Aynı zamanda şer ve fitne odakları da yapmaları gereken tahribatı en ileri dereceye götürmekten çekinmiyorlar. İsrail haddini aşıyor başta Gazze’de, Filistin’de, Suriye'de, Ortadoğu da ve hatta tüm dünyada taşlar yerinden oynuyor. Unutulmaması gereken bir kural “Küfür devam eder, zülüm devam etmez.”
Mağfireti çok her şeye istediğini yapabilecek olan Galip ve Hâkim olan Rabbimizin Lütfu ve keremine güveniyor ve Ona sığınıyoruz.
İNSAN VE ÖTESİ
Kendini beğenmek insanın özünde, yaratılışında olan bir hastalıktır. İnsan yaratıkların en zavallısı, en cılızıdır öyleyken en mağruru da odur. Şurada, dünyanın çamuru ve pisliği içinde oturduğunu, evrenin en kötü, en ölü, en aşağı katında, göklerin kubbesinden en uzakta, üç cinsten yaratıkların en kötü haldekileriyle birlikte, dünya evinin en alt katına bağlı ve çakılı olduğunu bilir, görür ve yine hayaliyle, aydan yukarılara çıkıp gökleri ayaklarımın altına indirmek sevdasıyla yaşar. (Montaigne DENEMELER sf.63)

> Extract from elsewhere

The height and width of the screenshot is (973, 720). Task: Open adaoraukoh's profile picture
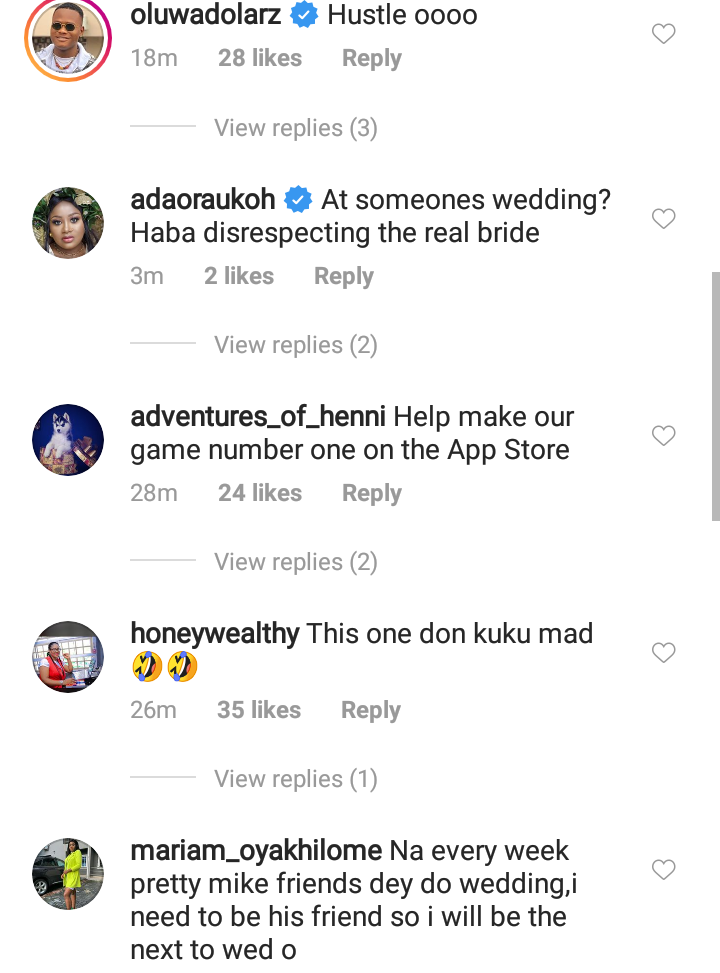[x=68, y=223]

16. asırda yaşayan Fransız yazarın yazıları da genel hatlarda pek değişen bir şey olmadığını gösteriyor. Montaigne’ye asrımızdan seslenmek mümkün olsaydı, üzülme dostum, ‘’Güneşin altında değişen bir şey yok’’ derdim.
Yine yeni bir yazıda beraber olmak dileğiyle hoşçakalın, mutlu kalın, sağlıcakla kalın.